(Collected data entries)
==================================================

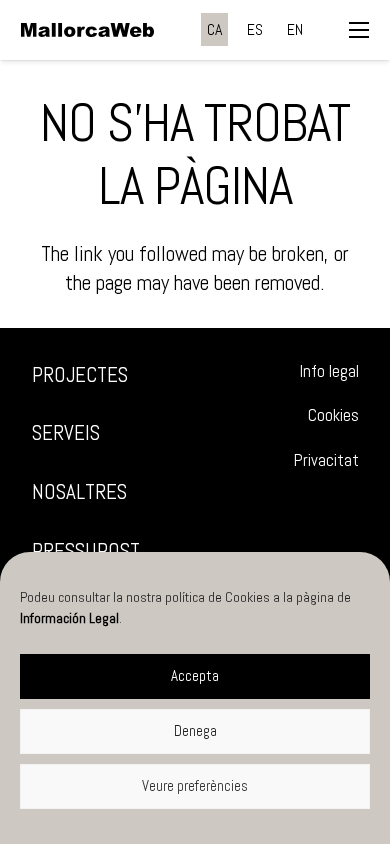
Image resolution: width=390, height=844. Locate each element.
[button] (359, 30)
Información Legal (69, 618)
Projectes (80, 374)
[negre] (87, 30)
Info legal (329, 371)
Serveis (66, 432)
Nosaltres (79, 491)
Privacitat (326, 460)
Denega (195, 730)
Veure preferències (195, 785)
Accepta (195, 675)
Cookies (333, 415)
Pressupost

==================================================

# Problem requirements:
Would you set down every line of the data above exactly, skipping the pictures?

# Answer space:
Image resolution: width=390, height=844. Locate each element.
[button] (359, 30)
Información Legal (69, 618)
Projectes (80, 374)
[negre] (87, 30)
Info legal (329, 371)
Serveis (66, 432)
Nosaltres (79, 491)
Privacitat (326, 460)
Denega (195, 730)
Veure preferències (195, 785)
Accepta (195, 675)
Cookies (333, 415)
Pressupost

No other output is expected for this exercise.